Material for the task: Begin
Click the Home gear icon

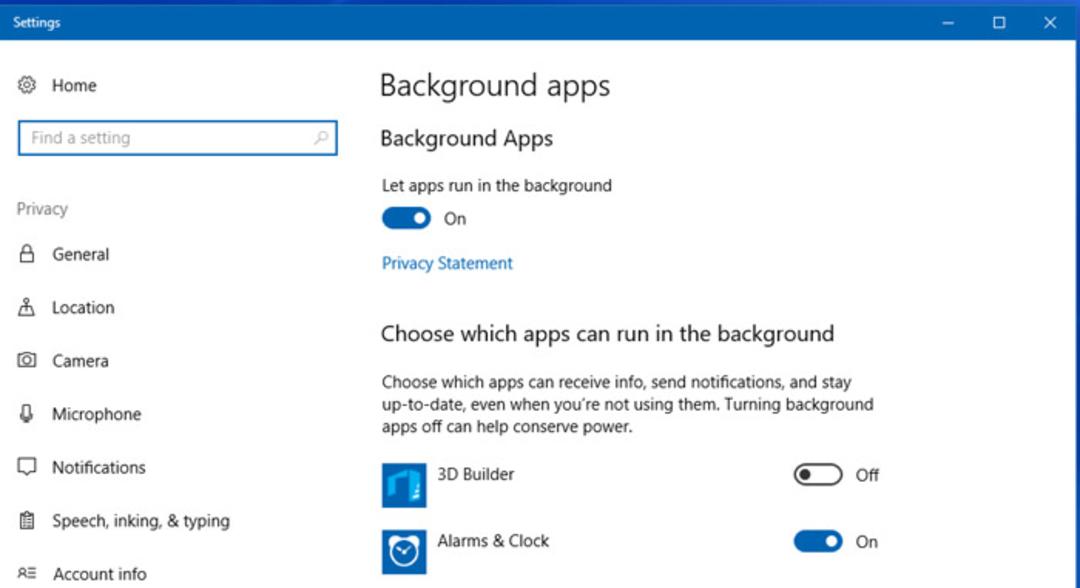27,85
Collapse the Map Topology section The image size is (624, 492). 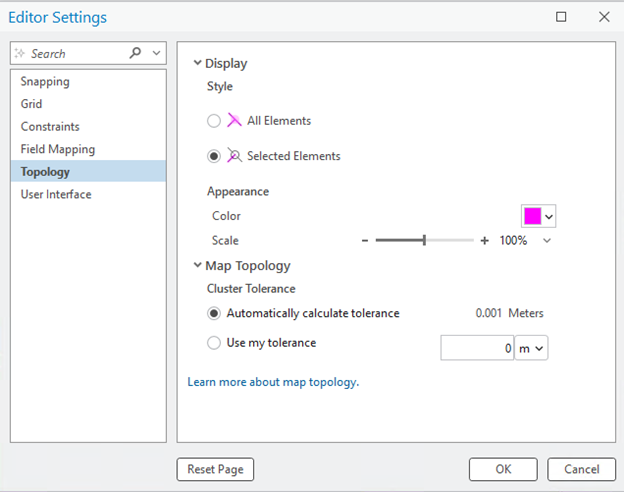coord(197,266)
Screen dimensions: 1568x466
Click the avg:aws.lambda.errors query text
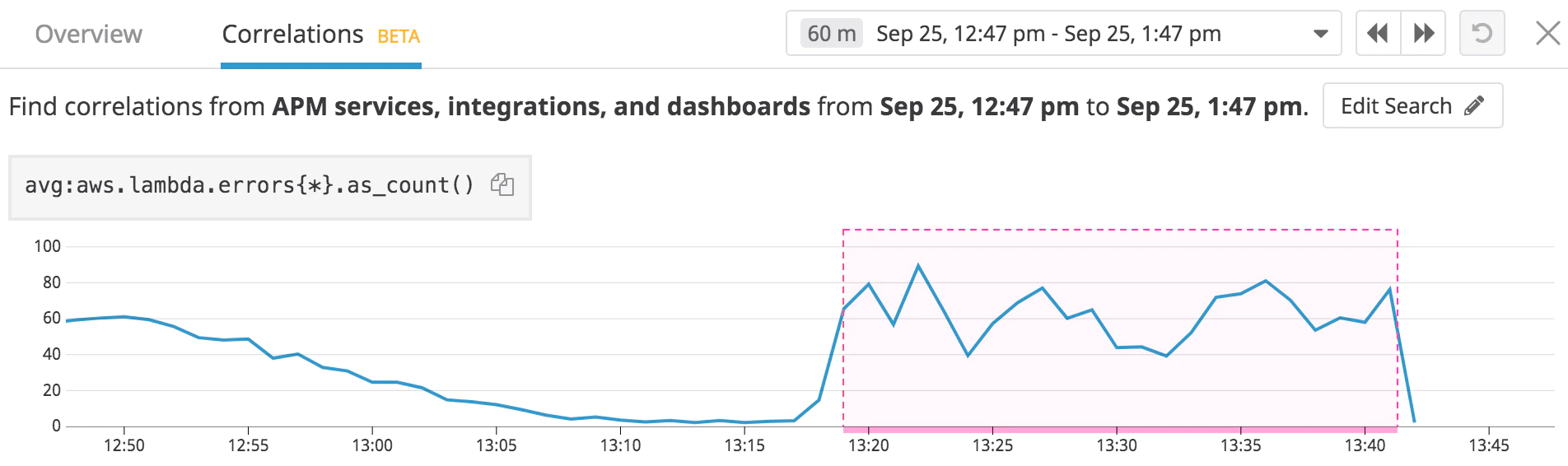[x=249, y=185]
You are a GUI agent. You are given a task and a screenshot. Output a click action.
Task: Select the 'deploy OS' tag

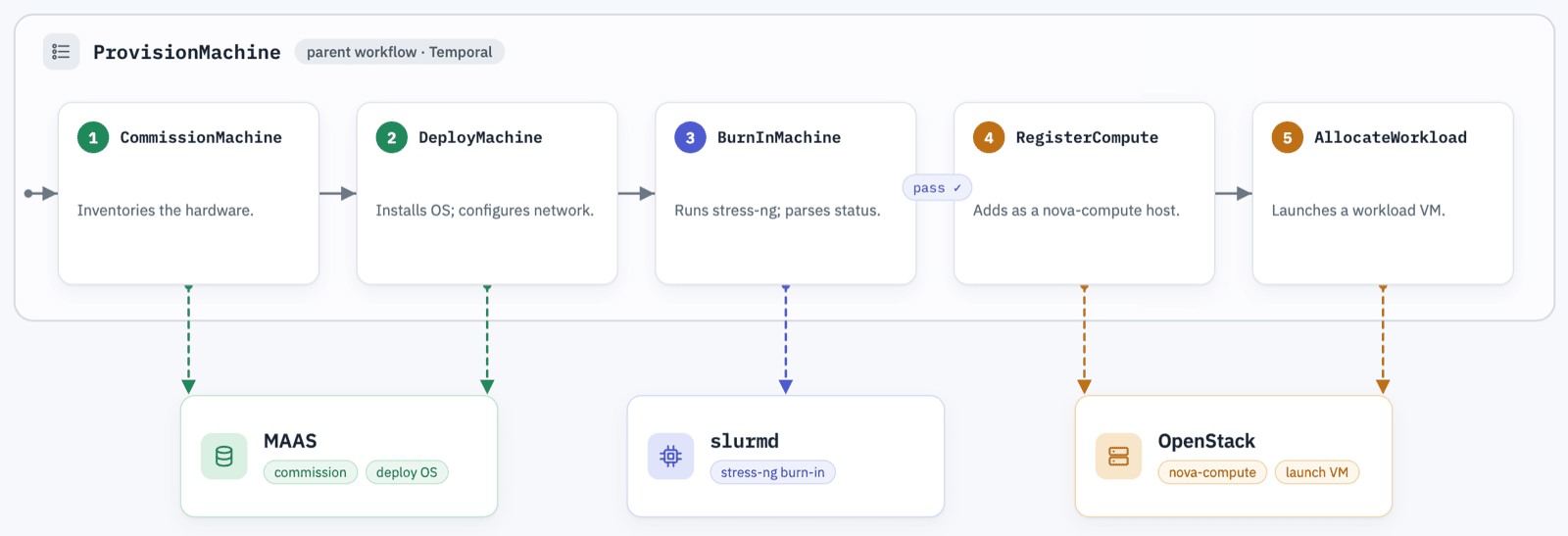(x=407, y=472)
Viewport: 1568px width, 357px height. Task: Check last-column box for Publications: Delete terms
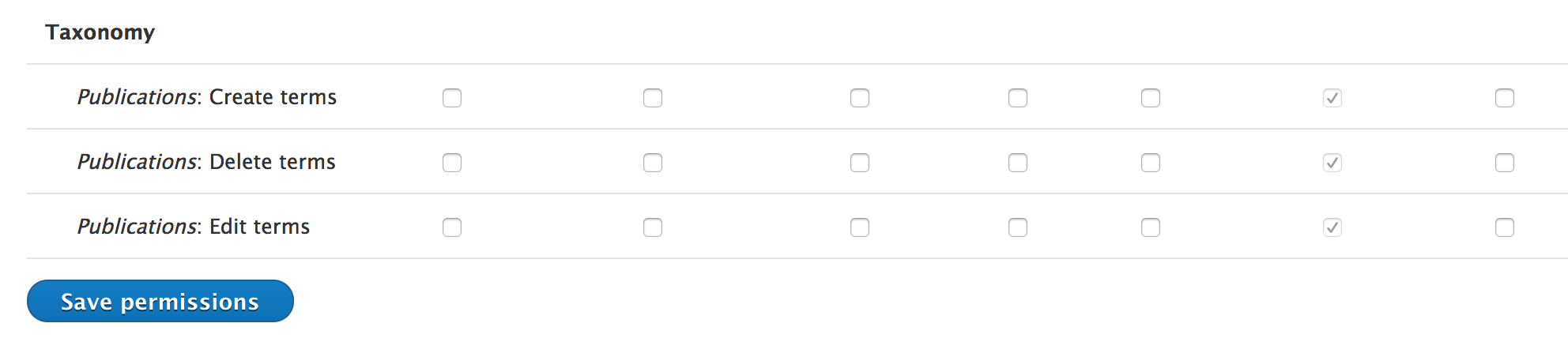pyautogui.click(x=1505, y=163)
Material for the task: End
Nothing but the lines from the one containing "You are a GUI" through the last line of the data should appear in the answer, copied exactly, with pictures excluded.

You are a GUI agent. You are given a task and a screenshot. Output a click action.
Task: Select the 'deploy OS' tag

(x=407, y=472)
Viewport: 1568px width, 357px height. Task: Check last-column box for Publications: Delete terms
pyautogui.click(x=1505, y=163)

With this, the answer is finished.